E.J. Crawford | September 15, 2017

In her decorated career, Rosie Casals was a two-time US Open singles finalist, a 12-time Grand Slam doubles winner and a champion for equal prize money and for “open” tennis, the model adopted in 1968 that changed the game forever.


For those accomplishments, and for all that she has done since her playing career ended, Casals was named the 2017 recipient of the USTA President’s Award. She was honored with the award at the Semi-Annual Meeting held earlier this month in New York in conjunction with the US Open.


“Rosie has been a motivating force behind the positive changes and progress in women’s tennis,” said USTA President Katrina Adams. “Her love for tennis reaches beyond the courts and translates into her continuous efforts fighting for rights of professional and women players. Rosie’s legacy and advocacy will never stop inspiring today’s youth to become the next great generation of American tennis players.”


Born and raised in San Francisco, Casals is the daughter of parents who emigrated from El Salvador. A top junior in Northern California, Casals broke through internationally at Wimbledon 1966, where she reached the round of 16. The following year she reached the semifinals at the Australian Open and Wimbledon, and she surged as the Open era dawned in 1968, reaching the quarterfinals or better at all four Grand Slam events in 1969 and making the first of her two consecutive US Open finals in 1970.  


But it was in doubles that Casals really shined. She won nine Grand Slam women’s doubles titles in all, including seven with longtime partner Billie Jean King, in addition to three Grand Slam mixed doubles crowns. Casals won 112 tour doubles titles in the Open era, second-most in women’s tennis history to Martina Navratilova.
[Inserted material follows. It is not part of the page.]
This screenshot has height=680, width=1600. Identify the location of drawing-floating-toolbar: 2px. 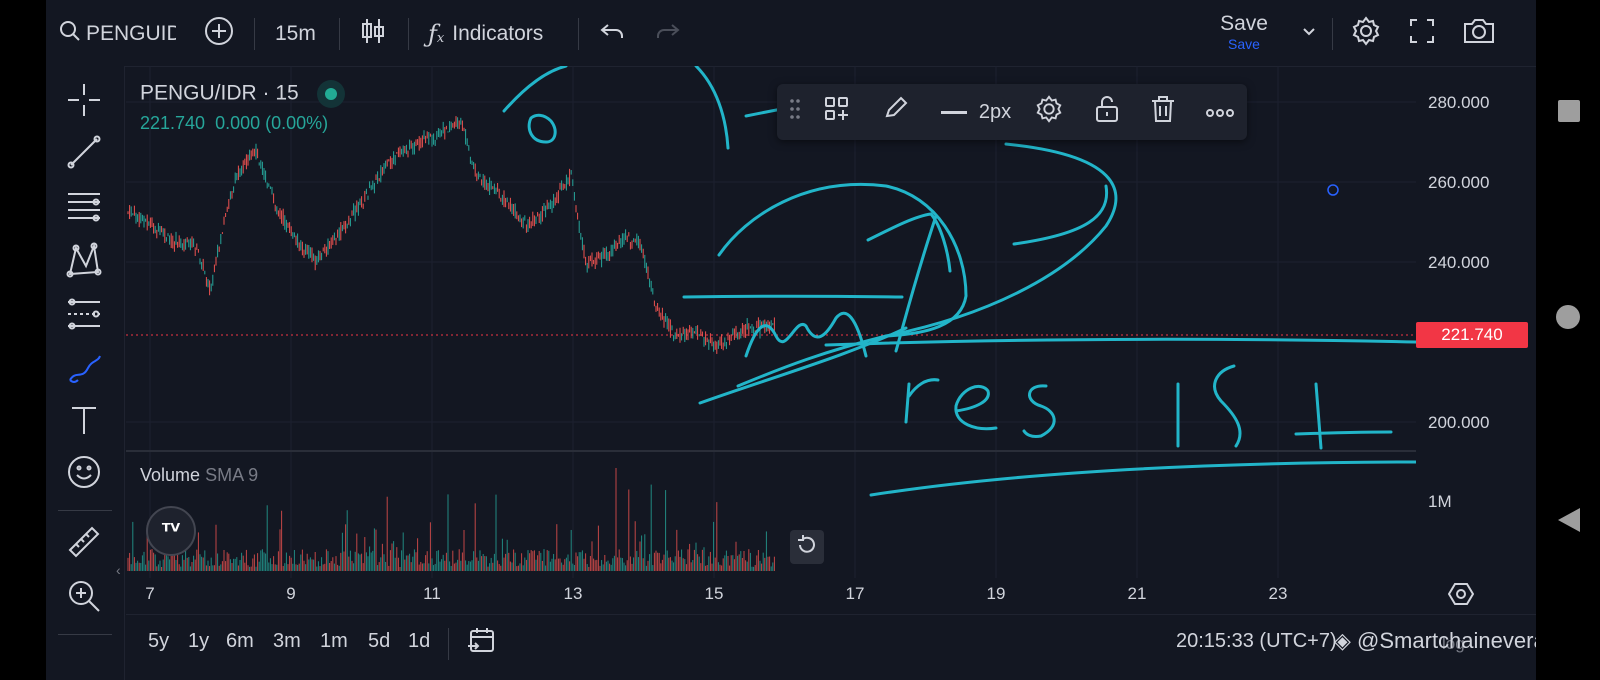
(1012, 112).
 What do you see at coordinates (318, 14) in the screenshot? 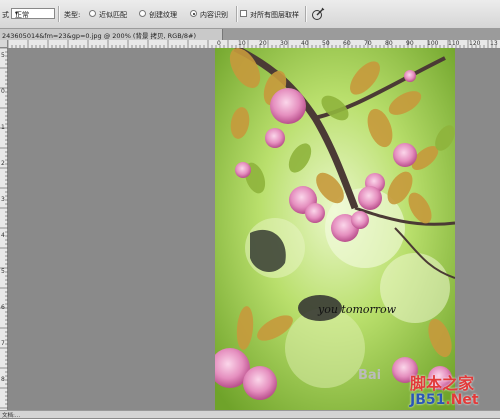
I see `pressure-brush-icon` at bounding box center [318, 14].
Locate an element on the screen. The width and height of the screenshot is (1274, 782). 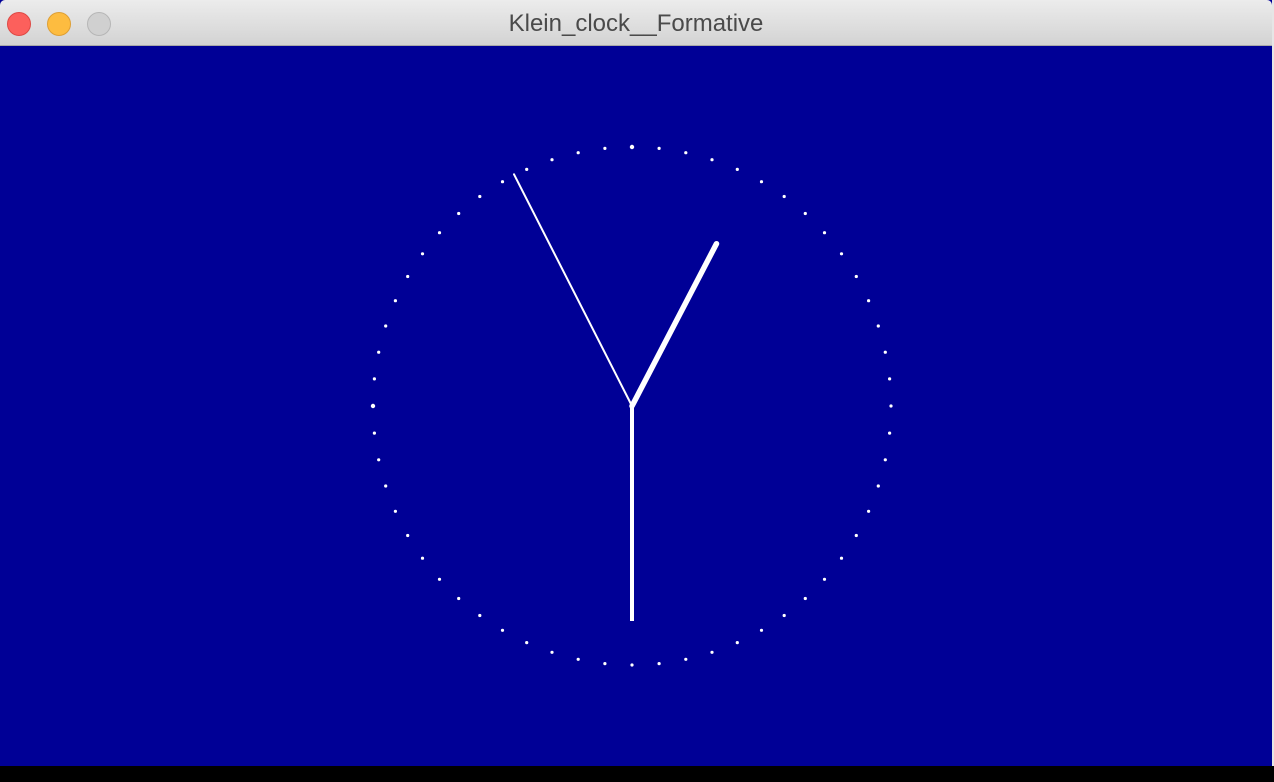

Casals (pictured here with Kim Clijsters at the 2011 BNP Paribas Open) was inducted into the International Tennis Hall of Fame in 1996. She is currently involved with the NJTL Coachella Valley and coaches American junior Taylor Johnson.


The President’s Award honors an individual who has given unusual and extraordinary service to the sport of tennis in the public’s interest. Past recipients include King, Lindsay Davenport, Mary Joe Fernandez, Mike Bryan and Bob Bryan, former New York City Mayor David Dinkins, and United States Army veteran and tennis photographer Benjamin Woods.